3 Common Family Law Questions That You May Have Regarding Your Case
Going through a divorce is a stressful time, and there is a divorce filed every 13 seconds in America. Because of how fast it can happen, there’s a good chance you may not have the time or resources you need to get all of your family law questions answered before your case begins. It’s important to speak to an experienced family lawyer in order to gain a full understanding of the nature of your specific case.
While you await a meeting with your family lawyer, you may have some questions to ask a divorce attorney that you’d like answered. Whether it be alimony, child support, or division of assets, you should try to gain a preliminary understanding of your divorce settlement options. Here are some brief answers to a few common family law questions that you may have regarding your case:
What is alimony and how do I receive it?
Alimony is a form of financial support paid from one spouse to another. Outside of child custody and visitation, it may be the most important aspect of your divorce settlement. There are six forms of alimony that you may be required to pay or eligible to receive, and each of them varies due to a number of factors. You may be strongly inclined to seek “temporary alimony,” which provides you with financial support until the hearing is complete.

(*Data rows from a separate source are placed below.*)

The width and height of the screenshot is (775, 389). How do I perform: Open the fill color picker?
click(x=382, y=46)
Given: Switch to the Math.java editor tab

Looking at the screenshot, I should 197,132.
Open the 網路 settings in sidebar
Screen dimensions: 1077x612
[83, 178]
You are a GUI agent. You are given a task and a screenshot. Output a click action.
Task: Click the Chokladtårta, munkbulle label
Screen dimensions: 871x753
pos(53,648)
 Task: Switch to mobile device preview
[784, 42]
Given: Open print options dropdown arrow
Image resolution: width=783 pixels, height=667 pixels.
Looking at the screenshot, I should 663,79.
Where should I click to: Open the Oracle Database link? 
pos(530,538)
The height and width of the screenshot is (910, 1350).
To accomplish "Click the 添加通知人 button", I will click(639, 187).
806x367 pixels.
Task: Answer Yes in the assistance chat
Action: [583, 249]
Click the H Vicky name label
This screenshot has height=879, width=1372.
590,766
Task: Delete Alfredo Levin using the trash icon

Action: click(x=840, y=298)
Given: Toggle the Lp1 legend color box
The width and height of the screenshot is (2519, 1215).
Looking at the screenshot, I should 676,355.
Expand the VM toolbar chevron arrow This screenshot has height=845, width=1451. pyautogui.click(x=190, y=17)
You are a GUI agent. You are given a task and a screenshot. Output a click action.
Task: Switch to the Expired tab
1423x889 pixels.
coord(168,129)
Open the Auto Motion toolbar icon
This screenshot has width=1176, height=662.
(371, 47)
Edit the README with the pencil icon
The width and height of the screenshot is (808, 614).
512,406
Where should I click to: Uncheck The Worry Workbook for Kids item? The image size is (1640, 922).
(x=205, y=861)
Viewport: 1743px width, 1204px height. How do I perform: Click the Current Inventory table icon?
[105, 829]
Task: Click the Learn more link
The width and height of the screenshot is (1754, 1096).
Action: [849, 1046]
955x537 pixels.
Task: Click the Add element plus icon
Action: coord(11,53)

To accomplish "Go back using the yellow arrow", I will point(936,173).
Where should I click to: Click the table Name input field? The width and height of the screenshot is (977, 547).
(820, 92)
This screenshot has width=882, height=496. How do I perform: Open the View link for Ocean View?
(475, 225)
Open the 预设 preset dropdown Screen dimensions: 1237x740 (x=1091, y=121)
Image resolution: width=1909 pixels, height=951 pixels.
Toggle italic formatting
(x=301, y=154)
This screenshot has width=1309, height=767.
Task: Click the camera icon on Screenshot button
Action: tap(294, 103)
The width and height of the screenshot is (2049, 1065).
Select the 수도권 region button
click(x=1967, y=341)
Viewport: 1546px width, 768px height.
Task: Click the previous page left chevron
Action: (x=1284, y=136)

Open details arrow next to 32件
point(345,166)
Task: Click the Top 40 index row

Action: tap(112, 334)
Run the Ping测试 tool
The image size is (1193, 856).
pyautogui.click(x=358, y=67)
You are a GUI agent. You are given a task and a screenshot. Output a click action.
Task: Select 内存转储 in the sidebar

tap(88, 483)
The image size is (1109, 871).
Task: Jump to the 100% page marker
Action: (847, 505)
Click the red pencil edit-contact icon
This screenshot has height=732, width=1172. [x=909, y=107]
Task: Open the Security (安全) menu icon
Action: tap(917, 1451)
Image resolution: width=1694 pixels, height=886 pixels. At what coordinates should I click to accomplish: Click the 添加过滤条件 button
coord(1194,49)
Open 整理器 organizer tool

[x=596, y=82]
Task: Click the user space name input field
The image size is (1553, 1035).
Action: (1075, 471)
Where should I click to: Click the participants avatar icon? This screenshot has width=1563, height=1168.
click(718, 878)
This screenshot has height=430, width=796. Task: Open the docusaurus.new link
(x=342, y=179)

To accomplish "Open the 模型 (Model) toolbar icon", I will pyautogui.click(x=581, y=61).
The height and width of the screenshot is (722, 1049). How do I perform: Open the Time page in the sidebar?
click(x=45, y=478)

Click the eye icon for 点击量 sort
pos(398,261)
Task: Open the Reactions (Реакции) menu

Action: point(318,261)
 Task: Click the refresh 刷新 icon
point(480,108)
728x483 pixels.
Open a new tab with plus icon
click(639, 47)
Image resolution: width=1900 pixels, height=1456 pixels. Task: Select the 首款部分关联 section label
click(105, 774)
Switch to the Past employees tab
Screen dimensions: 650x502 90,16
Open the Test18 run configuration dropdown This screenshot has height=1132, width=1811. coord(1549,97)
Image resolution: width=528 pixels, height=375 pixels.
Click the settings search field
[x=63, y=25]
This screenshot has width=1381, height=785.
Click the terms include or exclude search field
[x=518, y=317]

How does child support work?
About half of all marriages end in divorce, and a large percentage of these failed marriages involve children. Most states take a strong stance on a parent’s unwillingness to financially support a child after a divorce, and a family attorney can fight to make sure your former spouse is contributing to the development of your children. Child support usually lasts until the child is 18, though there are several circumstances where it can extend beyond this age.
How will our assets be divided?
Whether your divorce was initiated organically or through something like an online affair, which is the case in 33% of divorce litigation, it’s important to stay level-headed and properly distribute assets between both parties. If you had a pre-existing asset or debt before the marriage, you’ll typically still own them. If assets are collected during the marriage, they are usually split evenly. Division of assets is highly specific and requires a lengthy examination of both party’s assets.
Ask a family lawyer for more detailed explanations of the answers given above. Family law is a complex and specific type of legal field, and you need a dedicated attorney who can answer all of your family law questions and help you regain a life of normalcy.